> [EXTRACTED TEXT]:

########################################

By Sam Evans, Co-Founder & CEO

I am well known for my activity in day trading. For the better part of 10 years, this style of speculation has always been best for me. However, that does not mean that I neglect the longer-term movements in the markets. That’s why I’m here to talk ETFs.

Personally, I believe that everyone with an interest in the markets should consider trying all styles of trading and investing. At StockAbility, we feel that finding the style that is right for you, will lead to a better chance of success in the long run. We should all have controlled exposure in both long and short-term market movements if we follow a plan and manage our risk along the way.

Longer duration investments can end up being just as profitable as day trading and in some cases, even more so. The results you see really come down to the strategy, plan and rules you use. However, most investors limit their potential by making two common mistakes. First off, they Buy and Hold only, with little management. Secondly, they use the wrong assets and allocation to build their portfolio. Buying and holding for long durations can work very well but only if you are holding the right things and they are working in your favor!

Most financial advisors are trained to offer their clients a “cookie cut” selection of investments, which are geared more to generating commissions for them, rather than their clients. Mutual funds have for many years been the tool of choice for the average investor, promising steady performance (when the market goes up only), diversity and peace of mind. Or so they say.

Personally, I see little benefit in being invested in a vehicle like a mutual fund which only makes money when the market goes up, has higher fees attached to it and does not allow me to place risk control measures on it. Top that off with the fact that you can only buy or sell it at the market closing price each day. Hardly very efficient. Then there is the way we are told to diversify our portfolio. Walk into any well know investment advisor office and tell them you want to build a diversified portfolio. Their solution is to build an asset allocation portfolio like this:

At first glance this seems like a solid model, with some diversity in a few areas. However, upon deeper investigation we can see several issues:

  1. Four of the areas we are invested in are stock based. This is great when the markets are up but will enhance losses when the market goes down.
  2. A large chunk is based in bonds, which usually have an inverse relationship to stocks. Typically, this means when you stocks are rising, you will be losing on your bond assets, thus sacrificing overall profits.
  3. Real Estate Investment Trusts are a great way to invest in bricks and mortar, without the physical ownership and the higher entry costs. The issue is that real estate usually suffers when stocks enter longer term sell offs.
  4. There is no real way to benefit from the above model when the markets enter a bearish phase or sell off.

########################################

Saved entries
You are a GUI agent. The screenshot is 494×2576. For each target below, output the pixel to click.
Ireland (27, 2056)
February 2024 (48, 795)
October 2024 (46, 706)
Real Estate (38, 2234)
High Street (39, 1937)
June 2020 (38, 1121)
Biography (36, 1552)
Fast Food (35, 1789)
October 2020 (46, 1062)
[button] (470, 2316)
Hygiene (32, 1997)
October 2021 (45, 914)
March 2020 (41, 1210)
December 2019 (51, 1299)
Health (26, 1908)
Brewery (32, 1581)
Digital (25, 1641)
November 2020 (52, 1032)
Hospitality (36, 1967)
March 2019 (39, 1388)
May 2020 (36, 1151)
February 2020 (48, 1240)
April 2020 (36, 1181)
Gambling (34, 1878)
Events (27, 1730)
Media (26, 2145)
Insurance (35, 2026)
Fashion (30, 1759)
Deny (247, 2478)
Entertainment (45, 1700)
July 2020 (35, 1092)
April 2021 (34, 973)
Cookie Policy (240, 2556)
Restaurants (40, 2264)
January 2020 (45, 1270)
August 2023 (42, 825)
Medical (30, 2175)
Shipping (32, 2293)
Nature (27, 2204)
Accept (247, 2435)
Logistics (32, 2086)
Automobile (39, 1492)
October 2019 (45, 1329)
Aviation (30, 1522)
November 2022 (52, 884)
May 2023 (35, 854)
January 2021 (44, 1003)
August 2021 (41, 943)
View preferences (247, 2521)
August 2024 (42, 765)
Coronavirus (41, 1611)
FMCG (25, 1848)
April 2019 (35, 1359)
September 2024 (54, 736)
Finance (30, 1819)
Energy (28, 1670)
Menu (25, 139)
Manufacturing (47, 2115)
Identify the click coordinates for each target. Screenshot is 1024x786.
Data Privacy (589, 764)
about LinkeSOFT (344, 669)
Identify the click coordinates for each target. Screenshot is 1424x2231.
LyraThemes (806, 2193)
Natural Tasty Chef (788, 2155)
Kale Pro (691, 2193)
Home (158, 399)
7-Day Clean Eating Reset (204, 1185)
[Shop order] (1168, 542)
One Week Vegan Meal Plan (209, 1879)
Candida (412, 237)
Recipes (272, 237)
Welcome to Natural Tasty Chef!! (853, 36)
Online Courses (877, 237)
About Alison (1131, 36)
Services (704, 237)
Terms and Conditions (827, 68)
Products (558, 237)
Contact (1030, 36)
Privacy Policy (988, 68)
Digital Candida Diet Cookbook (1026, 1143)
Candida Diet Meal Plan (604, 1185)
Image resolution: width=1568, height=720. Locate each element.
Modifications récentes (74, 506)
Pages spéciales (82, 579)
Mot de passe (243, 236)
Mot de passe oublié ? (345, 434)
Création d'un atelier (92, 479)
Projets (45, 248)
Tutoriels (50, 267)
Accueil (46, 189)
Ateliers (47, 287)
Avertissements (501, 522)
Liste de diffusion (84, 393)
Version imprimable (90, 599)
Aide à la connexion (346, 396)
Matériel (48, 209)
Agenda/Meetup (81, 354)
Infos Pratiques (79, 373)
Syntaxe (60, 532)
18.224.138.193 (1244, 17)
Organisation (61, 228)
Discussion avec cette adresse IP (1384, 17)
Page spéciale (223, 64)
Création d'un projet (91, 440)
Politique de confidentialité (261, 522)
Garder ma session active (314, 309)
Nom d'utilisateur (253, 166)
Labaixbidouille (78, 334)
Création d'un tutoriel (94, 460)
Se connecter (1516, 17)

########################################

> [TASK STATEMENT]: Continue the article on ETFs and portfolio diversification, picking up right after its final sentence. The lines above have no connection to the article on investing with ETFs.

> [RESPONSE AREA]:
Anyone concerned by what we have just discussed should investigate the world of Exchange Traded Funds (ETFs). Unlike Mutual Funds, ETFs trade on the stock exchange during regular market hours. They are highly liquid, with millions of shares typically traded every day. You can buy and sell them when you like and use protective stop-loss orders and timed entries. Plus, they have exceptionally low fees, (sometimes just a commission charge depending on the duration of the trade) and we can use options on them to enhance safety and returns, with the added bonus of wide diversification too. There is a huge range of markets that have their own ETF products with just some of the areas including:

  1. Indexes
  2. Sectors
  3. Fixed Income (Bonds)
  4. Commodities
  5. International and Regional Markets
  6. Dividend Based
  7. Performance Based
  8. Real Estate
  9. Niche Based (Food, Gaming, Health etc.)
  10. Short Sale Based

Are you feeling the ability to get some real diversity in your portfolio yet? Would it not make more sense to build your longer-term portfolio out with a wider level of diversity based on actual market performance?

Our lead coach Ryan Watkins holds weekly “Wealth Wednesdays” in our ongoing Guided Trade Sessions. These live and interactive sessions are built for the active investor who wants to take control of their portfolio by using month-to-month asset allocation, based upon what the market is telling us, not a financial advisor. When assets in the portfolio are showing good profits, then we lock in those gains along the way. Then when they sell-off, we roll the profits into another vehicle which is primed to rally. Why hold bonds and stocks at the same time when one is losing money? To us, a sample portfolio using ETFs may look like this at any given time:

From our perspective, it is all about adapting to the environment. In our WealthAbilities course, this will be regularly rebalanced. Typically, for an active investor monthly and the more passive investor, quarterly. There may be a better opportunity for us to buy into short-term ETF like the Ultrapro Short QQQ Proshares during a mini-market correction and profit as the markets fall. This profit can then be rolled into a deep value sector which is primed to rally when the market takes its next leg up.

It is simply about switching money into the asset that is showing the best value at that time and protecting our gains in a sensible fashion. We believe that nobody cares about your money more than you. With the right knowledge and skill, you can also make the choices on your portfolio that are best for you as well. I hope this was helpful.